Evaluator Classes#

The (pseudo) log-likelihood-based approaches derive from the Evaluator class which implements a lot of the basic functionality. To create an evaluator instance, use Evaluator.from_model.

Evaluator #

Evaluator(*, conditional_score: bool = False, **kwargs)

Base class for PLL-based evaluation classes.

Use Evaluator.from_model to create a suitable model-specific Evaluator instance.

Methods:

Name	Description
`encode`	Encode the statements using the tokenizer and create an appropriate scoring mask.
`evaluate_dataset`	Evaluate the model on all relations in the dataset.
`from_model`	Create an evaluator instance for the given model.
`replace_placeholders`	Replace all placeholders in the template with the respective values.
`score_answers`	Calculate sequence scores using the Casual Language Model.
`score_statements`	Compute the PLL score for the tokens (determined by the scoring mask) in a statements.

encode `abstractmethod` #

encode(
    statements: Sequence[str],
    span_roles: Sequence[SpanRoles],
) -> tuple[BatchEncoding, Sequence[ScoringMask]]

Encode the statements using the tokenizer and create an appropriate scoring mask.

In case the conditional scores need to be created, set the scoring mask accordingly.

evaluate_dataset #

evaluate_dataset(
    dataset: Dataset,
    template_index: int = 0,
    *,
    batch_size: int = 1,
    subsample: Optional[int] = None,
    save_path: Optional[PathLike] = None,
    fmt: InstanceTableFileFormat = None,
    reduction: Optional[str] = "default",
    create_instance_table: bool = True,
    metric: Optional[MultiMetricSpecification] = None
) -> DatasetResults

Evaluate the model on all relations in the dataset.

from_model `classmethod` #

from_model(
    model: Union[str, PreTrainedModel],
    model_type: Optional[str] = None,
    **kw,
) -> Evaluator

Create an evaluator instance for the given model.

In some cases, the model type can be derived from the model itself.

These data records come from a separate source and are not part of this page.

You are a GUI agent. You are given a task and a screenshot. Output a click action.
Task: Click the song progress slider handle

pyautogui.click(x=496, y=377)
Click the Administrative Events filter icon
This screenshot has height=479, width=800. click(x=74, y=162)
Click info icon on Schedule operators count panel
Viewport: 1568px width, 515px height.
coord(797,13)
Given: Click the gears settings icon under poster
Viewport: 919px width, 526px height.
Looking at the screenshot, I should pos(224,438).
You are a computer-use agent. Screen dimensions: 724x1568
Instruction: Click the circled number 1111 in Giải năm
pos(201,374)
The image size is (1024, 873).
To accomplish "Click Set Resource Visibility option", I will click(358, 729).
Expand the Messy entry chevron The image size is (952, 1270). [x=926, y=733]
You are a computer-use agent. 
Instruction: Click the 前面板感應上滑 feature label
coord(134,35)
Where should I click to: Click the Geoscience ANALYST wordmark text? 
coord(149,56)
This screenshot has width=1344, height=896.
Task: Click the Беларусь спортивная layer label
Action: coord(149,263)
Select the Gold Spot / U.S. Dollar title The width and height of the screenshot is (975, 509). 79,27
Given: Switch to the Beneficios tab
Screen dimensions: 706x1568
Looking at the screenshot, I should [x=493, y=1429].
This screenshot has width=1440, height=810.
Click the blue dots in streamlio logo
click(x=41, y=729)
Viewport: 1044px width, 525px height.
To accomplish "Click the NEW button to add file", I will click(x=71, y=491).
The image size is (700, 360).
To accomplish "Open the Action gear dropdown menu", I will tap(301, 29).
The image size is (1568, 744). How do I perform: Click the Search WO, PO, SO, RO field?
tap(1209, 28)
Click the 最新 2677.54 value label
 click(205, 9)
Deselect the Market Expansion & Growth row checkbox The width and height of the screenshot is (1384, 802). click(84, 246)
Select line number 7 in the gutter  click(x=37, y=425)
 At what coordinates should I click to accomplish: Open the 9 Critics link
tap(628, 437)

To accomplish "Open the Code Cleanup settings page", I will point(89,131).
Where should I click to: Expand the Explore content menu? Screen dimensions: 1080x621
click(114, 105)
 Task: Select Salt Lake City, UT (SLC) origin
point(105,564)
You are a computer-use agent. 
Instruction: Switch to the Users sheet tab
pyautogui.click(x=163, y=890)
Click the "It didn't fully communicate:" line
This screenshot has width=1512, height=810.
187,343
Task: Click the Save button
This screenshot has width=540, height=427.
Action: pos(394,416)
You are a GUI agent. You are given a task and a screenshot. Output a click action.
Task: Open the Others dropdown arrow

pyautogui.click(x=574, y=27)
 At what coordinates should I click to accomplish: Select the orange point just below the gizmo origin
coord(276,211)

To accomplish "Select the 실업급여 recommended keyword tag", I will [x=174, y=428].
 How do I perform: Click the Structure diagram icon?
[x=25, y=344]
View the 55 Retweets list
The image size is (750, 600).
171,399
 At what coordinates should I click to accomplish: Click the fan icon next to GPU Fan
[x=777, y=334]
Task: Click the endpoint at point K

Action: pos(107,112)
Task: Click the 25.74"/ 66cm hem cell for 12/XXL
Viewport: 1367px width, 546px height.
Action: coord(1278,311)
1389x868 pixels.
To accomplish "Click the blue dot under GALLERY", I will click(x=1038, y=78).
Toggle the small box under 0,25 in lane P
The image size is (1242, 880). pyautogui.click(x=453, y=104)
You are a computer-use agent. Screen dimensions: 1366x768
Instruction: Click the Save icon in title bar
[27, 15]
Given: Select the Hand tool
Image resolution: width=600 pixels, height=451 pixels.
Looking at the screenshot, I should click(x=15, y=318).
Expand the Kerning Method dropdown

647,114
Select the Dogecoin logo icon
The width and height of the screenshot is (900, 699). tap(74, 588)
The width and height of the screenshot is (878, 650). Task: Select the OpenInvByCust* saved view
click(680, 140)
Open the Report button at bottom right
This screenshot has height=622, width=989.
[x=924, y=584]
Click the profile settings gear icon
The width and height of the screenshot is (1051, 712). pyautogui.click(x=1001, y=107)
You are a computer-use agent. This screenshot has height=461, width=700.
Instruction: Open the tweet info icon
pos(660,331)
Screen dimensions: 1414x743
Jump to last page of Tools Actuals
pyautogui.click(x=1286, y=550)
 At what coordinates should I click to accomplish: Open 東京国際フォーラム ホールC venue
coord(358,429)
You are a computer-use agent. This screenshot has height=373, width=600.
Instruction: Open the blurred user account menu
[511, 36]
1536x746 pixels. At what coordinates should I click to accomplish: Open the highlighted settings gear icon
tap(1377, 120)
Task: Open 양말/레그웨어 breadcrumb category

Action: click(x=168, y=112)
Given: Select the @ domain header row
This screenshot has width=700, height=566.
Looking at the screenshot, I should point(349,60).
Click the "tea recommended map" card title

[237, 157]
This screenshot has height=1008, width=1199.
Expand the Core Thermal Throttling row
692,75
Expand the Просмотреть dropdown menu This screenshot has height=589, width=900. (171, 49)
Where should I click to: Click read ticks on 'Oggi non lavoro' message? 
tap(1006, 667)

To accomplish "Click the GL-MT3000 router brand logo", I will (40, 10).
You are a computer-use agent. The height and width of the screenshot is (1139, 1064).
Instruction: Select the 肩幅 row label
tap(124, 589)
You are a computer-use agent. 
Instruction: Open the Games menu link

To ensure the right type is chosen, it's recommended to set model_type manually.

Parameters:

Name	Type	Description	Default
`model` #	`str \| PreTrainedModel`	The model to evaluate.	required
`model_type` #	`str \| None`	The type of model (determines the scoring scheme to be used).	`None`

Returns:

Name	Type	Description
`Evaluator`	`Evaluator`	The evaluator instance suitable for the model.

replace_placeholders #

replace_placeholders(
    *,
    template: str,
    subject: Optional[str],
    answer: Optional[str]
) -> tuple[str, SpanRoles]

Replace all placeholders in the template with the respective values.

Parameters:

Name	Type	Description	Default
`template` #	`str`	The temaplate string with appropriate placeholders.	required
`subject` #	`Optional[str]`	The subject label to fill in at the resective placeholder.	required
`answer` #	`Optional[str]`	The answer span to fill in.	required

Returns:

Type	Description
`tuple[str, SpanRoles]`	The final string as well as the spans of the respective elements in the final string.

score_answers #

score_answers(
    *,
    template: str,
    answers: Sequence[str],
    reduction: None,
    subject: Optional[str] = None,
    batch_size: int = 1
) -> EachTokenReturnFormat

score_answers(
    *,
    template: str,
    answers: Sequence[str],
    reduction: str,
    subject: Optional[str] = None,
    batch_size: int = 1
) -> ReducedReturnFormat

score_answers(
    *,
    template: str,
    answers: Sequence[str],
    reduction: Optional[str],
    subject: Optional[str] = None,
    batch_size: int = 1
) -> Union[EachTokenReturnFormat, ReducedReturnFormat]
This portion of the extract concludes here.